Ruchir Joshi has gone and said what a lot of newspaper pundits were tiptoeing around.
Mamata Banerjee has done what even her most diehard critic didn’t dream she could do writes Joshi in The Telegraph. She has scrunched the Left Front’s 34 years of sins (which she never tires of enumerating) into less than 34 weeks of her own government.
It’s almost as if she came armed with a checklist of mistakes to repeat and has determinedly gone through it at breakneck duronto speed.
“The Left had subverted the state police into their armed peons,” writes Joshi. Mamata’s police are just as good (or bad). They have used the FIR as a weapon with which to club a university professor. When goons railed real blows on civil society activists protesting the eviction of poor people from Nonadanga, the police arrested the victims, not the assailants.
“The Left had overseen the gang-rape and assaults on women from Bantola and Birati to Nandigram,” Joshi reminds the CM. Mamata, who had once been assaulted by the CPM’s goondas, showed little sensitivity when it came to assault on women under her watch.
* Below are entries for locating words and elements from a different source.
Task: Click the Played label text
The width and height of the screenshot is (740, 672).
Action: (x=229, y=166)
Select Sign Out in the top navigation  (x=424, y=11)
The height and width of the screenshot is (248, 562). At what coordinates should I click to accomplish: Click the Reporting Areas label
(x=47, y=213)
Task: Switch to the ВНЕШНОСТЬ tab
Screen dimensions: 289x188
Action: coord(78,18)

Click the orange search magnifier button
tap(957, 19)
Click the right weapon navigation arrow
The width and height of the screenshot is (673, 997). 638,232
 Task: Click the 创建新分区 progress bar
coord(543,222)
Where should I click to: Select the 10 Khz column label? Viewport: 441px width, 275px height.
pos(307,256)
“The Left had ruthlessly attacked anyone who criticised them, using State machinery to silence and sideline dissent,” writes Joshi. By unleashing the power of the state on a cartoon, Mamata has shown herself to be even more thin-skinned and intolerant. Mamata, the candidate, took the high road when a CPM MP made truly vile comments about her during the election campaign. But Mamata, the CM, was quick to accuse an innocuous cartoon of trying to thwart progress with obscenity.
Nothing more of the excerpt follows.